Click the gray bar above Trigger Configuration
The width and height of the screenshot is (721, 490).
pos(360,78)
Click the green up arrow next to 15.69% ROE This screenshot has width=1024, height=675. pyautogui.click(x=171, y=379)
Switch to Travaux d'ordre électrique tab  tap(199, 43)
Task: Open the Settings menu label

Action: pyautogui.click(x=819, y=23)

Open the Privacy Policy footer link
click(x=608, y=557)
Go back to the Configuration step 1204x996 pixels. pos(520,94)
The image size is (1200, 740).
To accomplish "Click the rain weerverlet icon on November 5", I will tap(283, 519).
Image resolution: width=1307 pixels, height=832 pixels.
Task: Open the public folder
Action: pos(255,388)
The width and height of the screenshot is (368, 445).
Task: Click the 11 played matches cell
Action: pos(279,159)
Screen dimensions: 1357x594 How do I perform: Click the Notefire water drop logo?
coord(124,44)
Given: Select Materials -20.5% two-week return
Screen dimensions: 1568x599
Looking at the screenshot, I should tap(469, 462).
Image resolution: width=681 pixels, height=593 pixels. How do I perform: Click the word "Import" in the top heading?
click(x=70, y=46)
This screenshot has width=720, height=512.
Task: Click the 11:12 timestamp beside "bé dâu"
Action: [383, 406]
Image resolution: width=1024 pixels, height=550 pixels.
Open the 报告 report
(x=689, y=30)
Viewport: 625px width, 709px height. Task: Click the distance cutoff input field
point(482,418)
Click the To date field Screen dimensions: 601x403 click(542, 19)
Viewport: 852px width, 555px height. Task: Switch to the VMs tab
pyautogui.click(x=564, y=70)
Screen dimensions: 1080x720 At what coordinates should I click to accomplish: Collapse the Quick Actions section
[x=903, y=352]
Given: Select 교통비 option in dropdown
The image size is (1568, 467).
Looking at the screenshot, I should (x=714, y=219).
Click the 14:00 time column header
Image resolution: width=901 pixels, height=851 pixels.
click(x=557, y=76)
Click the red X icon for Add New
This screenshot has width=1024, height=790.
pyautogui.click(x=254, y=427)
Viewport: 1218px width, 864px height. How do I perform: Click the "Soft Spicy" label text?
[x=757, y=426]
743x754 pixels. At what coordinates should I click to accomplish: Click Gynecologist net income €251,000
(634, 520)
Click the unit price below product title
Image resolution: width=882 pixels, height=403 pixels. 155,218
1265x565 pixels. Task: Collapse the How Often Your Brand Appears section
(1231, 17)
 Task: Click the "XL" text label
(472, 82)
_ _ _
> What you will do:
Every line in the material above that has the word "Select" should be copied.

> Exercise result:
Given: Select Materials -20.5% two-week return
Given: Select 교통비 option in dropdown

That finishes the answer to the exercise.